I think adding if (cur->jmp_history_cnt > 20) add_new_state = true;
won't help. It will get back to false.
But I agree that tweaking force_new_state also is not quite clean.

btw the "huge comment" may need to be revised :)
bpf progs today probably look different than they were in 2019.

>
> pw-bot: cr
>
> >         bool add_new_state = force_new_state;
> >         bool force_exact;
> >
> > @@ -18023,7 +18033,7 @@ static int is_state_visited(struct bpf_verifier_env *env, int insn_idx)
> >                          */
> >  skip_inf_loop_check:
> >                         if (!force_new_state &&
> > -                           env->jmps_processed - env->prev_jmps_processed < 20 &&
> > +                           env->jmps_processed - env->prev_jmps_processed < MAX_JMPS_PER_STATE &&
> >                             env->insn_processed - env->prev_insn_processed < 100)
> >                                 add_new_state = false;
>
> and then this one is logically matching add_new_state = true; case
> above that I mentioned.
>
>
> With these changes, I'd drop * 2 factor for one of the checks. If
> necessary, just bump it to 30 or so, if you are afraid of stack
> accesses. But let's keep it simple with one threshold, if possible?

+1

2/8 heuristic is working together with 20/100.

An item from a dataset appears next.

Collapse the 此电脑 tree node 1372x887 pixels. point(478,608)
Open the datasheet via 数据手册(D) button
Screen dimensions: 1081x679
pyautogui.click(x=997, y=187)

Instead of tweaking force_new_state earlier, it's better to do:
if (!force_new_state && cur->jmp_history_cnt < N &&
    env->jmps_processed - env->prev_jmps_processed < 20 && ..)
    add_new_state = false;

You're essentially proposing N == 40.
Just add your existing comment next to the check.
# define MAX_JMPS_PER_STATE is imo overkill.